Alcuni momenti della vacanza in Macedonia delle comunità dei Balcani

CL Balcani. Un cammino iniziato duemila anni fa

Qui san Paolo toccò il Vecchio Continente per la prima volta. E qui si convertì la prima cristiana europea. Una tre giorni in Macedonia per una "strana compagnia" da Romania, Grecia, Bulgaria, Kosovo... «Per lasciarci abbracciare dalla Sua presenza»
Paolo Perego

«Il Signore vi ha fatto incontrare una “strana compagnia”. Per insegnarvi un metodo che vi consenta di non perdere la vita vivendo». Comincia così, in Macedonia, nel cuore dei Balcani, la tre giorni delle comunità di CL da Romania, Grecia, Albania, Bulgaria, Kosovo, Creta… E Macedonia, appunto. Sono arrivati in una cinquantina, qualcuno sobbarcandosi dodici ore di auto dalla Transilvania. E non è sufficiente la stanchezza a distrarre dalle parole di don Carrón indirizzate pochi mesi fa agli amici delle comunità dei Paesi orientali e rilette ora ai confini dell’Europa, a Star Dorjan, sulle rive di un lago in mezzo a cui passa il confine con la Grecia.

== Cosa produrre ==
Prosegui, per favore, il brano sulla tre giorni in Macedonia delle comunità di CL dei Balcani, riprendendo subito dopo la sua ultima frase. Le righe riportate qui sotto sono materiale separato dal brano.

== Dati disponibili ==
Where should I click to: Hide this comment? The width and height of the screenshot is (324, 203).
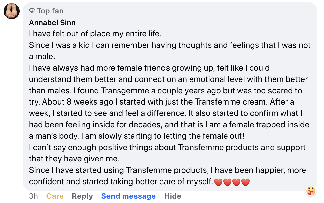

== Risultato dell'esercizio ==
L’incontro con una strana compagnia, un metodo per vivere. Non è cambiato nulla da quando, a pochi passi da qui, duemila anni fa, san Paolo durante il suo secondo viaggio entrava in Europa e si fermava sulle rive di un fiume vicino a Filippi dove si incontravano a pregare gli ebrei di Macedonia. Nacque così la prima Chiesa europea, con una donna, Lidia, pagana che aveva aderito all’ebraismo, che sentendo parlare Paolo ne uscì trasformata: «Il Signore le aprì il cuore», recitano gli Atti. E lei invitò Paolo e quelli che erano con lui a casa sua. Da lì, altri iniziarono a unirsi a lei e alla sua famiglia.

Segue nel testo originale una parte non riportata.